=== DATA ENTRIES ===

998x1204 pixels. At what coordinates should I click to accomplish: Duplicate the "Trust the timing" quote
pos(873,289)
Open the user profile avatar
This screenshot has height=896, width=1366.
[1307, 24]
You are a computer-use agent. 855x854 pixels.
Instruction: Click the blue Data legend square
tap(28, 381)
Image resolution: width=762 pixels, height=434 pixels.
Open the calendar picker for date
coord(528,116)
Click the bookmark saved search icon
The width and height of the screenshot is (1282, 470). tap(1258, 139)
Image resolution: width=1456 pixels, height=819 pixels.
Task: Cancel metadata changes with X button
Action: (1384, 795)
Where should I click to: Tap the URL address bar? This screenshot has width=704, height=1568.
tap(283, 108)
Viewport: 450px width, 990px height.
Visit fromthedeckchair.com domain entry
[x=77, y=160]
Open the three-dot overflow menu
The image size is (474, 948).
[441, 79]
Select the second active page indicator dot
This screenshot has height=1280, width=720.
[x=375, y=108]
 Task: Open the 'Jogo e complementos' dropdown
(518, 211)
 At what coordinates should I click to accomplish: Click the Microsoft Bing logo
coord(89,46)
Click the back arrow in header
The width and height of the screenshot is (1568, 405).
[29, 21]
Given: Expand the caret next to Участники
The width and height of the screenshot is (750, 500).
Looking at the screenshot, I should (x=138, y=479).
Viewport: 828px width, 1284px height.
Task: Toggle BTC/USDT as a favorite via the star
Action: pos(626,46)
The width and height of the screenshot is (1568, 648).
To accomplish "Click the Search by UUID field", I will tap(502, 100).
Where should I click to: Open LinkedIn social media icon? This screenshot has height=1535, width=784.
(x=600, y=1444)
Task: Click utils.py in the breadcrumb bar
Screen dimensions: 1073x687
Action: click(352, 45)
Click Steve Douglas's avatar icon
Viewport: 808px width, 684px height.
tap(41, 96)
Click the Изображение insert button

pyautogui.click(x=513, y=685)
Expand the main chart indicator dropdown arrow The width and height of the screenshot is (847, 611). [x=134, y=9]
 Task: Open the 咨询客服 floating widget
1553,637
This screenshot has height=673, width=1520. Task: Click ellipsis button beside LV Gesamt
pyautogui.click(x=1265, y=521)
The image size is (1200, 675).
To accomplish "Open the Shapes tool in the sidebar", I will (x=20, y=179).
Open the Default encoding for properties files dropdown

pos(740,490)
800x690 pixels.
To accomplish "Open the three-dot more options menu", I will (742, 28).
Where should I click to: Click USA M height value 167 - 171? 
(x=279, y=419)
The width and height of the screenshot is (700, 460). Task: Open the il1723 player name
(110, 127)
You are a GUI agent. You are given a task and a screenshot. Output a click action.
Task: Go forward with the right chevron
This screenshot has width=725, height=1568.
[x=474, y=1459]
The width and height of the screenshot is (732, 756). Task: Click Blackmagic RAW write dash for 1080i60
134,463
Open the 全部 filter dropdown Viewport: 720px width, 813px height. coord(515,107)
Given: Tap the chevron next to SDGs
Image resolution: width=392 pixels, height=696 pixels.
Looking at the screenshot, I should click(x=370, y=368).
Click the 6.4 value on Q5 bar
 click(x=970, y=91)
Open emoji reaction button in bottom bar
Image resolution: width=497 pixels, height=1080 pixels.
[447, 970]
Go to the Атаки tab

===

• [WRITTEN TASK] Pull out every line from the records above that contains the string "arrow", and copy each one unchanged.

• [FINAL ANSWER]
Click the back arrow in header
Expand the main chart indicator dropdown arrow The width and height of the screenshot is (847, 611). [x=134, y=9]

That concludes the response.